1935年(昭和10)の火星スケッチ(6)
今回ご紹介するのは、1933年(昭和8)11月、東亞天文協会に新設された遊星面課の初代課員の一人である、沓掛七二氏(長野県)の火星スケッチです。
使用された機材は、中村要氏が研磨した有効径105mmのレンズを搭載した、西村製作所製屈折赤道儀です。伊達英太郎氏の写真のコメントには、「Nr.5」とあります。これは恐らく、NKOG(中村要氏が研磨したレンズの意)5に該当すると思われます。「中村要と反射望遠鏡」(冨田良雄・久保田淳,ウインかもがわ,2000)のP.223には「Nr.5」は記載されていません。manami.shさんのコメントへの返答に、「NKOG9 直径110mm 焦点距離1140mm レンズ構成achromaticに該当すると思われます。」と記載したのは誤りでした。謹んでお詫びいたします。
以前ご紹介した「射場保昭氏の望遠鏡リスト(射場リスト)にも、「Naganoken.Mr H.Kutukake.4".Equatorial.Nishimura.Visual.」とありました。
NKOGとして記録がないレンズですので、これは新発見かもしれません。
2枚目の写真は、1933年に発行された西村製作所の10cm屈折赤道儀のカタログです。運転時計付きが1150円となっています。現在の貨幣価値に換算(1円→2000〜2500円)すると、230万円~287.5万円となるでしょうか。
沓掛氏の10cm屈折望遠鏡は、通常のF15ではなく、高倍率を出しやすいF18の長焦点レンズです。
1936年(昭和11)6月30日に発行された、東亞天文協会観測部遊星面課「回報」第壱号の沓掛七二氏の紹介です。
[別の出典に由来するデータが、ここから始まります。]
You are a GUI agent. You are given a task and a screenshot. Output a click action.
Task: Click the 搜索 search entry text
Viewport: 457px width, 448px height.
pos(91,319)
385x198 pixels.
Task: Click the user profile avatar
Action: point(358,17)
「沓掛七二氏・・・遊星面課設置の熱心なる提案者だった氏は、等課新設されるや、直ちに入部、金,土,木星観測に従われ、昨年度(1935年)の火星にも活躍された。見取図が少し雑であるから、今後、今少しスケッチを美しく仕上げて頂きたい。器械は、中村氏製作の優秀なレンズである。(器械)有効口径100mm、自動式屈折赤道儀、西村製作所マウンティング、レンズは中村要先生、f=19という長いもの、遊星面には最適である。(倍率)320,210,150×、木,金,土,火星希望、右目使用」
(参考文献)
日本アマチュア天文史,日本アマチュア天文史編纂会編,恒星社厚生閣,1987
中村要と反射望遠鏡,冨田良雄・久保田淳,ウインかもがわ,2000
アーカイブ新聞,中桐正夫,国立天文台・天文情報センター,2013.10.27
CATALOGUE No.7,西村製作所,1933
遊星面課回報,東亞天文協会観測部遊星面課,1936-6-30
(遊星面課回報は伊達英太郎氏天文蒐集帖より、1枚目写真は伊達英太郎氏天文写真帖より、資料は全て伊達英太郎氏保管)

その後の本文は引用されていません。